> WORK INSTRUCTION: Can you retype every record below exactly as written?
•••
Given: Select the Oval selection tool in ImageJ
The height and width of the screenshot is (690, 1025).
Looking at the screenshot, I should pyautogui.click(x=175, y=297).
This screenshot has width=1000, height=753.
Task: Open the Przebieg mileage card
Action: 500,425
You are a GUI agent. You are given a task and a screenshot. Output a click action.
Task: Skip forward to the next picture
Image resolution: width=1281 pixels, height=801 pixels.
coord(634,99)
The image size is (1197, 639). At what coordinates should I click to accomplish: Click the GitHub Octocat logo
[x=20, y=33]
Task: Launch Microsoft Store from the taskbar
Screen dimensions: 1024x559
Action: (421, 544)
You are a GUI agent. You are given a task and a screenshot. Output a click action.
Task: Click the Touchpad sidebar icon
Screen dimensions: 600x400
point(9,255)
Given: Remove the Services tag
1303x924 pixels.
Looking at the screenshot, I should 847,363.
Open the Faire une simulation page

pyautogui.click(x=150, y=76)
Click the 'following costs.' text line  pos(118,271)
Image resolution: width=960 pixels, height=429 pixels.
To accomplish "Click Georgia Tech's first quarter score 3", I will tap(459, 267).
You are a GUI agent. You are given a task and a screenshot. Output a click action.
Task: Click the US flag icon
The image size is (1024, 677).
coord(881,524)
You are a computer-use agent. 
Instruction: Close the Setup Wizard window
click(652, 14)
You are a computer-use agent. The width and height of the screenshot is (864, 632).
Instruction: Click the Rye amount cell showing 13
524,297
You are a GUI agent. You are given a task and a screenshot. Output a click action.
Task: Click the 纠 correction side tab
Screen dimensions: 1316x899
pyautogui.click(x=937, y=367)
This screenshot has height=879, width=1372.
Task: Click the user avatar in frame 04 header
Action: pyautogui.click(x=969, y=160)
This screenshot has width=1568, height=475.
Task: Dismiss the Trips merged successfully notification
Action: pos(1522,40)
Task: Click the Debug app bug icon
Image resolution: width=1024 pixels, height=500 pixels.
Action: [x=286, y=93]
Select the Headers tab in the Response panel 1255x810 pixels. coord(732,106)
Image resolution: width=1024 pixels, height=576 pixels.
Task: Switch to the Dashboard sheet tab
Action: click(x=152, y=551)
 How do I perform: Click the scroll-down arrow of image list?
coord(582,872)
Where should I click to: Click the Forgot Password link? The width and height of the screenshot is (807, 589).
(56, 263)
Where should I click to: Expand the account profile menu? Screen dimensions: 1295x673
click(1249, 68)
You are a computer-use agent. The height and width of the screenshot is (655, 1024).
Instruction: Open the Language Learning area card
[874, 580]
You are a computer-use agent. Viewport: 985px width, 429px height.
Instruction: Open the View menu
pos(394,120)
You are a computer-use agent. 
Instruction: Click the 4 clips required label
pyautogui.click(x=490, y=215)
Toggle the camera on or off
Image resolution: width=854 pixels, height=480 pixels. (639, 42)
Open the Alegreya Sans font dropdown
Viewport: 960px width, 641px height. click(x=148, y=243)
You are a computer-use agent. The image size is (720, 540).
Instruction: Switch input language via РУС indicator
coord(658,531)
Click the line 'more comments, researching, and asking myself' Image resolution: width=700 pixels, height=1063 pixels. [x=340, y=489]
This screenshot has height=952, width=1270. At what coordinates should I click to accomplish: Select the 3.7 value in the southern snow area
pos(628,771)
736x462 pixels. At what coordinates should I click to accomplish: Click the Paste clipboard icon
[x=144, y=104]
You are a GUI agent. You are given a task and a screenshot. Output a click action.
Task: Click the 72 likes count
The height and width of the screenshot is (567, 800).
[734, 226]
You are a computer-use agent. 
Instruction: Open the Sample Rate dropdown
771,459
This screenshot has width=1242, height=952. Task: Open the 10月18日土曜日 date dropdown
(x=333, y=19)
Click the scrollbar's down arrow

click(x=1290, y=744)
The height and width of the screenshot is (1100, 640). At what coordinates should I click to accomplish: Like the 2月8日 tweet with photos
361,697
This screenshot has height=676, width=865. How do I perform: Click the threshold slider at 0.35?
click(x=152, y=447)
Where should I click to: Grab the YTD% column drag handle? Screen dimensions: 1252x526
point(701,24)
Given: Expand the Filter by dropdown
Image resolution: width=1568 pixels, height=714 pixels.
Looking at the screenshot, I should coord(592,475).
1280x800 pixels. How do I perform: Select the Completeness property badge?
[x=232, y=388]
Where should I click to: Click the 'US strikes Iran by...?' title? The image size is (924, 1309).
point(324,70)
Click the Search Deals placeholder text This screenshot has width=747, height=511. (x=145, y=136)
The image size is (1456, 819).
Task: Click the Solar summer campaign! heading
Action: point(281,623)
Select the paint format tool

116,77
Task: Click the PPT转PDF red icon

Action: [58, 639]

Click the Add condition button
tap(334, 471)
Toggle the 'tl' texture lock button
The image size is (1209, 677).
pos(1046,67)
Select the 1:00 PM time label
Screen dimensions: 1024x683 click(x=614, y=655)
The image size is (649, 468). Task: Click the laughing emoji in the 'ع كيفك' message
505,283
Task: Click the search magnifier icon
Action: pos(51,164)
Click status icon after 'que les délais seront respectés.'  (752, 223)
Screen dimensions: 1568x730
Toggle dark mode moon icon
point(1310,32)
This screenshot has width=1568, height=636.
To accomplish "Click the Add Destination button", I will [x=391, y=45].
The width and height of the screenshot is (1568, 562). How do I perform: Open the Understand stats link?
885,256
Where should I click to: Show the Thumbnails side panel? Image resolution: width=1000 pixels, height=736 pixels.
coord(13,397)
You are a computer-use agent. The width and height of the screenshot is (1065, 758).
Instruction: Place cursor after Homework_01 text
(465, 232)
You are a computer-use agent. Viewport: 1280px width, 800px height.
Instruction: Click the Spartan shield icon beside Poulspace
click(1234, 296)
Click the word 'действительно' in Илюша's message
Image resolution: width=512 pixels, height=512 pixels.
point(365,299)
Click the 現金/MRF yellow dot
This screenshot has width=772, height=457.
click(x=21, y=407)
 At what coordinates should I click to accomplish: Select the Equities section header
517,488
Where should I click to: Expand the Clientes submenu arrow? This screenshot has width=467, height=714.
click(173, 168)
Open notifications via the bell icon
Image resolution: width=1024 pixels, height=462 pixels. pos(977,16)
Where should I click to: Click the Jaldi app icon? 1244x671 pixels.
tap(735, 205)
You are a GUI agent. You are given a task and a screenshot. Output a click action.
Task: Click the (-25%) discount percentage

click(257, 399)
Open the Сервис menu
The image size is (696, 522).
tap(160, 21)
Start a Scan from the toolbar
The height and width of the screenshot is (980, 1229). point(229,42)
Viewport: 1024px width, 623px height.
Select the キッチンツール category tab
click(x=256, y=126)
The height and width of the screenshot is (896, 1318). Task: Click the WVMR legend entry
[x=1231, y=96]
•••
> ANSWER TO THE EXERCISE:
Given: Select the Oval selection tool in ImageJ
The height and width of the screenshot is (690, 1025).
Looking at the screenshot, I should pyautogui.click(x=175, y=297).
This screenshot has width=1000, height=753.
Task: Open the Przebieg mileage card
Action: 500,425
You are a GUI agent. You are given a task and a screenshot. Output a click action.
Task: Skip forward to the next picture
Image resolution: width=1281 pixels, height=801 pixels.
coord(634,99)
The image size is (1197, 639). At what coordinates should I click to accomplish: Click the GitHub Octocat logo
[x=20, y=33]
Task: Launch Microsoft Store from the taskbar
Screen dimensions: 1024x559
Action: (421, 544)
You are a GUI agent. You are given a task and a screenshot. Output a click action.
Task: Click the Touchpad sidebar icon
Screen dimensions: 600x400
point(9,255)
Given: Remove the Services tag
1303x924 pixels.
Looking at the screenshot, I should 847,363.
Open the Faire une simulation page

pyautogui.click(x=150, y=76)
Click the 'following costs.' text line  pos(118,271)
Image resolution: width=960 pixels, height=429 pixels.
To accomplish "Click Georgia Tech's first quarter score 3", I will tap(459, 267).
You are a GUI agent. You are given a task and a screenshot. Output a click action.
Task: Click the US flag icon
The image size is (1024, 677).
coord(881,524)
You are a computer-use agent. 
Instruction: Close the Setup Wizard window
click(652, 14)
You are a computer-use agent. The width and height of the screenshot is (864, 632).
Instruction: Click the Rye amount cell showing 13
524,297
You are a GUI agent. You are given a task and a screenshot. Output a click action.
Task: Click the 纠 correction side tab
Screen dimensions: 1316x899
pyautogui.click(x=937, y=367)
This screenshot has height=879, width=1372.
Task: Click the user avatar in frame 04 header
Action: pyautogui.click(x=969, y=160)
This screenshot has width=1568, height=475.
Task: Dismiss the Trips merged successfully notification
Action: pos(1522,40)
Task: Click the Debug app bug icon
Image resolution: width=1024 pixels, height=500 pixels.
Action: [x=286, y=93]
Select the Headers tab in the Response panel 1255x810 pixels. coord(732,106)
Image resolution: width=1024 pixels, height=576 pixels.
Task: Switch to the Dashboard sheet tab
Action: click(x=152, y=551)
 How do I perform: Click the scroll-down arrow of image list?
coord(582,872)
Where should I click to: Click the Forgot Password link? The width and height of the screenshot is (807, 589).
(56, 263)
Where should I click to: Expand the account profile menu? Screen dimensions: 1295x673
click(1249, 68)
You are a computer-use agent. The height and width of the screenshot is (655, 1024).
Instruction: Open the Language Learning area card
[874, 580]
You are a computer-use agent. Viewport: 985px width, 429px height.
Instruction: Open the View menu
pos(394,120)
You are a computer-use agent. 
Instruction: Click the 4 clips required label
pyautogui.click(x=490, y=215)
Toggle the camera on or off
Image resolution: width=854 pixels, height=480 pixels. (639, 42)
Open the Alegreya Sans font dropdown
Viewport: 960px width, 641px height. click(x=148, y=243)
You are a computer-use agent. The image size is (720, 540).
Instruction: Switch input language via РУС indicator
coord(658,531)
Click the line 'more comments, researching, and asking myself' Image resolution: width=700 pixels, height=1063 pixels. [x=340, y=489]
This screenshot has height=952, width=1270. At what coordinates should I click to accomplish: Select the 3.7 value in the southern snow area
pos(628,771)
736x462 pixels. At what coordinates should I click to accomplish: Click the Paste clipboard icon
[x=144, y=104]
You are a GUI agent. You are given a task and a screenshot. Output a click action.
Task: Click the 72 likes count
The height and width of the screenshot is (567, 800).
[734, 226]
You are a computer-use agent. 
Instruction: Open the Sample Rate dropdown
771,459
This screenshot has width=1242, height=952. Task: Open the 10月18日土曜日 date dropdown
(x=333, y=19)
Click the scrollbar's down arrow

click(x=1290, y=744)
The height and width of the screenshot is (1100, 640). At what coordinates should I click to accomplish: Like the 2月8日 tweet with photos
361,697
This screenshot has height=676, width=865. How do I perform: Click the threshold slider at 0.35?
click(x=152, y=447)
Where should I click to: Grab the YTD% column drag handle? Screen dimensions: 1252x526
point(701,24)
Given: Expand the Filter by dropdown
Image resolution: width=1568 pixels, height=714 pixels.
Looking at the screenshot, I should coord(592,475).
1280x800 pixels. How do I perform: Select the Completeness property badge?
[x=232, y=388]
Where should I click to: Click the 'US strikes Iran by...?' title? The image size is (924, 1309).
point(324,70)
Click the Search Deals placeholder text This screenshot has width=747, height=511. (x=145, y=136)
The image size is (1456, 819).
Task: Click the Solar summer campaign! heading
Action: point(281,623)
Select the paint format tool

116,77
Task: Click the PPT转PDF red icon

Action: [58, 639]

Click the Add condition button
tap(334, 471)
Toggle the 'tl' texture lock button
The image size is (1209, 677).
pos(1046,67)
Select the 1:00 PM time label
Screen dimensions: 1024x683 click(x=614, y=655)
The image size is (649, 468). Task: Click the laughing emoji in the 'ع كيفك' message
505,283
Task: Click the search magnifier icon
Action: pos(51,164)
Click status icon after 'que les délais seront respectés.'  (752, 223)
Screen dimensions: 1568x730
Toggle dark mode moon icon
point(1310,32)
This screenshot has width=1568, height=636.
To accomplish "Click the Add Destination button", I will [x=391, y=45].
The width and height of the screenshot is (1568, 562). How do I perform: Open the Understand stats link?
885,256
Where should I click to: Show the Thumbnails side panel? Image resolution: width=1000 pixels, height=736 pixels.
coord(13,397)
You are a computer-use agent. The width and height of the screenshot is (1065, 758).
Instruction: Place cursor after Homework_01 text
(465, 232)
You are a computer-use agent. Viewport: 1280px width, 800px height.
Instruction: Click the Spartan shield icon beside Poulspace
click(1234, 296)
Click the word 'действительно' in Илюша's message
Image resolution: width=512 pixels, height=512 pixels.
point(365,299)
Click the 現金/MRF yellow dot
This screenshot has width=772, height=457.
click(x=21, y=407)
 At what coordinates should I click to accomplish: Select the Equities section header
517,488
Where should I click to: Expand the Clientes submenu arrow? This screenshot has width=467, height=714.
click(173, 168)
Open notifications via the bell icon
Image resolution: width=1024 pixels, height=462 pixels. pos(977,16)
Where should I click to: Click the Jaldi app icon? 1244x671 pixels.
tap(735, 205)
You are a GUI agent. You are given a task and a screenshot. Output a click action.
Task: Click the (-25%) discount percentage

click(257, 399)
Open the Сервис menu
The image size is (696, 522).
tap(160, 21)
Start a Scan from the toolbar
The height and width of the screenshot is (980, 1229). point(229,42)
Viewport: 1024px width, 623px height.
Select the キッチンツール category tab
click(x=256, y=126)
The height and width of the screenshot is (896, 1318). Task: Click the WVMR legend entry
[x=1231, y=96]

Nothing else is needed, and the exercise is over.